Unser Konsum wird meines Erachtens nie die Zerstörungskraft erreichen wie der, den die Menschen in den alten Industriestaaten jahrzehntelang praktiziert haben
Stattdessen werden wir oft ermahnt, wir dürften jetzt nicht die Ressourcen verschlingenden Konsumgewohnheiten des Westens übernehmen. Sicher haben viele Ghanaer einen ähnlich großen Appetit auf Konsum wie die Menschen im Westen. Wer es sich leisten kann, importiert schon heute Autos, Konsumgüter und den ganzen Lifestyle von dort. Aber unser Konsum wird meines Erachtens nie die Zerstörungskraft erreichen wie der, den die Menschen in den alten Industriestaaten jahrzehntelang praktiziert haben. So viel Schwung wird unsere wirtschaftliche Entwicklung gar nicht aufnehmen. Und sie wird mit viel moderneren Technologien vonstattengehen.
Ein Auto hat heute nicht mehr den gleichen Verbrauch wie vor 40 Jahren. Vielleicht werden wir ja sogar selbst einmal neue grüne Technologien entwickeln können. Aber dafür müssen wir wirtschaftlich erst mal auf die Beine kommen. Wenn man uns jetzt direkt erhebliche CO₂-Restriktionen auferlegt, wird uns das nicht gelingen.
Manchmal wirken die Forderungen der Industrienationen an uns wie eine Ablenkungstaktik. Anstatt erst mal ihre eigenen Klimaziele zu erfüllen, haben sie uns in Klimaverträge eingebunden, die unsere langfristigen Industrialisierungspläne behindern. Und warum unterzeichnen wir? Wir haben keine andere Wahl. Denn kurzfristig benötigen wir immer noch ihre Entwicklungshilfezahlungen. Das alles ist für mich das exakte Gegenteil von Klimagerechtigkeit.

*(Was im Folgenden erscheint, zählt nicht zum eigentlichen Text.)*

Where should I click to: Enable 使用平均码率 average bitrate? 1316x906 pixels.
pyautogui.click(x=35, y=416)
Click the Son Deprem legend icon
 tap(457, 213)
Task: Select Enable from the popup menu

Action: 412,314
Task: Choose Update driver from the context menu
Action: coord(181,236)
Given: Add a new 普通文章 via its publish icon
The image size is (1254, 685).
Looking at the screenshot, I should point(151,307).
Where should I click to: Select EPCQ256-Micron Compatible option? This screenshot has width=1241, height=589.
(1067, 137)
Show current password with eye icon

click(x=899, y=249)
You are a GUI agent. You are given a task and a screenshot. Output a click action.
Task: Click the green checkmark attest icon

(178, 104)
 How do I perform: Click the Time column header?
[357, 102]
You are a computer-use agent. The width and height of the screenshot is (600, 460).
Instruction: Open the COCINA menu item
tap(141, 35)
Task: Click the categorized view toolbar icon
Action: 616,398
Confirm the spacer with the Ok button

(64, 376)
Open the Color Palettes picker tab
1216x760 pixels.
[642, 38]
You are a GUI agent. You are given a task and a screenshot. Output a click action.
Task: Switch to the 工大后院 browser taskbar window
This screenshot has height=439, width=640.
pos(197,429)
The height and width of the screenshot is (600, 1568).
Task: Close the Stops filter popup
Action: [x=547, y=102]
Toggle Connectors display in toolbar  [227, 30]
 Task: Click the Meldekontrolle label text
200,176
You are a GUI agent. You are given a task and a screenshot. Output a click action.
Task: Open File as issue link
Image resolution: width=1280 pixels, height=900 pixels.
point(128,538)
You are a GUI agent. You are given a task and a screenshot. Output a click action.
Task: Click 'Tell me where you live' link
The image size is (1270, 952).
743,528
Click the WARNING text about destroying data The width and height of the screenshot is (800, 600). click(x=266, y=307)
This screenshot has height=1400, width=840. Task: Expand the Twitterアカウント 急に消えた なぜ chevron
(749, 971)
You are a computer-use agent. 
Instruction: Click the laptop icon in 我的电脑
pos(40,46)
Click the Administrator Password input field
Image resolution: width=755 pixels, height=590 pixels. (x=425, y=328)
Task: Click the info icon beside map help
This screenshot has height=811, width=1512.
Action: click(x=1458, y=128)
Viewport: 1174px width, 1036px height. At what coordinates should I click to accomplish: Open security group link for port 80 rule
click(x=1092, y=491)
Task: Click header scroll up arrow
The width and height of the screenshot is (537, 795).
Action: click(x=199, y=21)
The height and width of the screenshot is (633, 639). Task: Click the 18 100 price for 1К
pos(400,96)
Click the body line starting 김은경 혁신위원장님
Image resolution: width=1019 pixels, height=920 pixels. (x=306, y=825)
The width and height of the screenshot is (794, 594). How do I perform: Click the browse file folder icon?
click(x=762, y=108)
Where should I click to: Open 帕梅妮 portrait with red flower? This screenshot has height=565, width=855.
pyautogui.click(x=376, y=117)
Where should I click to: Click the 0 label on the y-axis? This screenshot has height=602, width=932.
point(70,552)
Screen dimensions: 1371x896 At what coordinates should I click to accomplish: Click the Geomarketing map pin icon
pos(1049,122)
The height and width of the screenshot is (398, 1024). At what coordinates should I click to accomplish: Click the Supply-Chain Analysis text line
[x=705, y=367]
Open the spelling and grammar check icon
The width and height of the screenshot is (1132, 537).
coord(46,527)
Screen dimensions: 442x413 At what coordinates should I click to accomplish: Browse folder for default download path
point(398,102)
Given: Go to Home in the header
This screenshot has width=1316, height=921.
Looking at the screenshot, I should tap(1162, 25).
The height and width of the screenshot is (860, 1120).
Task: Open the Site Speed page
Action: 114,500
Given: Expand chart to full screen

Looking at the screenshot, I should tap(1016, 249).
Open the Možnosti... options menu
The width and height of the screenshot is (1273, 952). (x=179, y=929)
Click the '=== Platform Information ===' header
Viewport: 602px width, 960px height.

Ich denke, ich spreche für viele Entwicklungsländer, wenn ich sage: Uns sollten flexiblere Regeln zugesprochen werden, bis wir ein gewisses Entwicklungsniveau erreicht haben. Derweil sollten die aktuellen Chef-Weltverpester ihren Worten Taten folgen lassen. Sie haben die Stärke, wirklich etwas zu ändern, sich von den fossilen Energien zu verabschieden und ihren Ausstoß erheblich zu drosseln. Und sie sollten die Länder des globalen Südens dabei unterstützen, mit den Folgen des Klimawandels zurechtzukommen.
Das ist nicht zu viel verlangt, das ist nicht mal radikal – es ist einfach, logisch und vor allem: fair!
Erst dann kann die Debatte über Klimagerechtigkeit eine aufrichtige sein. Und: Wie sollen wir die nötige Zuversicht entwickeln, irgendwann einmal mit grünen Technologien unsere Wirtschaft prosperieren zu lassen, wenn sogar diejenigen, die in relativem Wohlstand leben, nicht bereit sind zu ernsthaften Zusagen und Veränderungen?